Jan. 6, 2022
Twin City Gardens nursing home to close due to significant structural deficiencies
The Minnesota Department of Health (MDH) has notified residents of Twin City Gardens nursing home in Minneapolis that the facility will need to close and residents will work with the state’s managing agent, the county and the ombudsman's offices representatives to find new homes.
Twin City Gardens Nursing Home has 28 residents and 53 employees. MDH filed for receivership and assumed control of Twin City Gardens Nursing Home on Oct. 23 under a receivership order granted by a Ramsey County judge. The temporary measure allowed regulators to protect residents’ safety and ensure continued care while operations and management issues at the facility were addressed. Pathway Health, a professional management organization, has served as the facility’s managing agent during the receivership.

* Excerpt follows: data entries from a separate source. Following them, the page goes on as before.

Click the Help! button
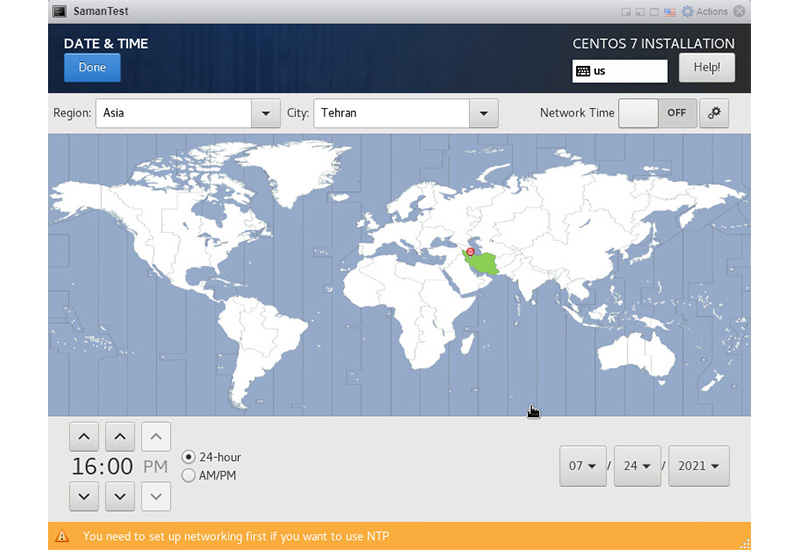 [x=707, y=68]
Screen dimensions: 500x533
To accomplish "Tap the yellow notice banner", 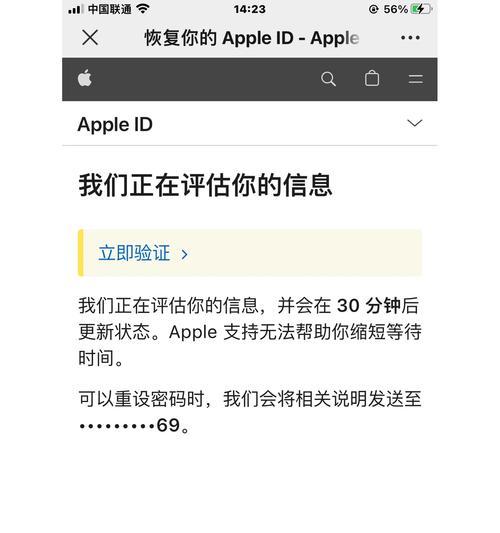I will coord(250,253).
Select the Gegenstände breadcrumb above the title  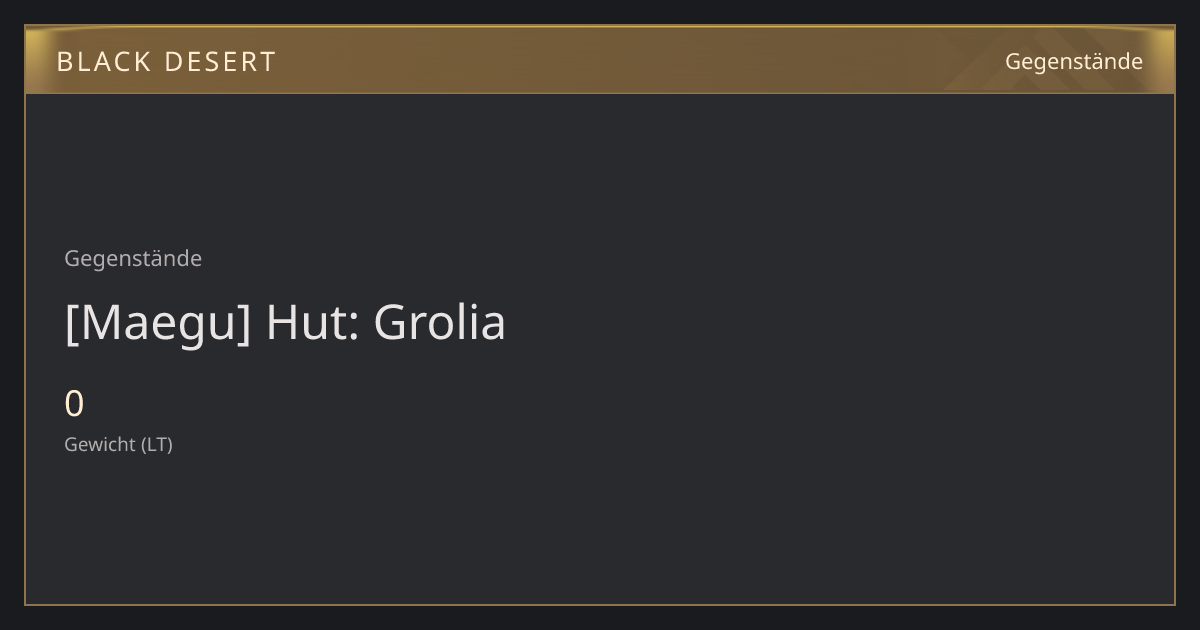click(x=133, y=258)
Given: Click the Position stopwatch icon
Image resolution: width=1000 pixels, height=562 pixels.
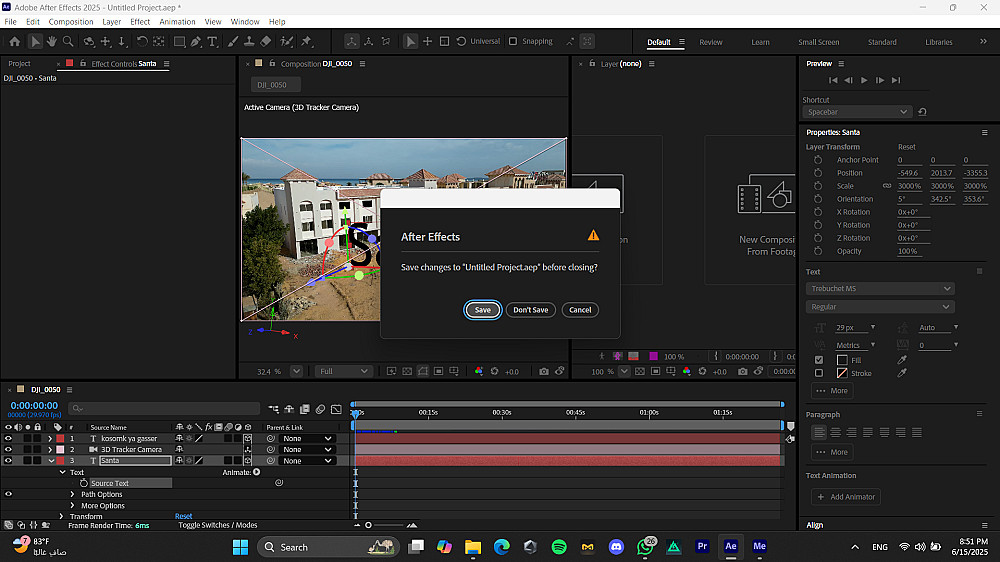Looking at the screenshot, I should click(x=817, y=173).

While closure is not typically the first option for facilities in receivership, the building needs capital repairs that the State of Minnesota is unable to complete by law. Residents, families and staff were informed of the decision Jan. 5. The goal is to relocate every resident to new homes that meet their needs as soon as possible. The target closing date is 60 days from today, but the exact timeline will depend on how long it takes for all residents find new homes that meet their needs.

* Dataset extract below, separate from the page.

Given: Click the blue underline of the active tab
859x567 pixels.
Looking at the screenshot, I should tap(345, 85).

“With a leaking roof, mold and other extensive repairs needed to the building, the best and safest option at this point is to move residents to new homes,” said MDH Health Regulation Division Director Martha Burton Santibáñez. “We try to avoid facility closure during receivership situations, but the condition of the building limited our options.”
The necessary repairs include a roof replacement, remediation to address mold in the ceiling, and extensive carpet repair or replacement to address carpeting held together with duct tape in some places. These repairs involve major alterations to the physical structure of the nursing home, which the State of Minnesota is not allowed by law to conduct (Minn. Statutes 144A.15).
Receiverships, authorized by state law, allow regulators to assume control of a nursing home in certain situations where there are serious health and safety concerns for residents. By law, the receivership cannot exceed 18 months. In a receivership, MDH becomes responsible for operations and finances of the nursing home but does not become the legal owner of the building or the property. MDH typically appoints a managing agent to manage the facility’s daily operations.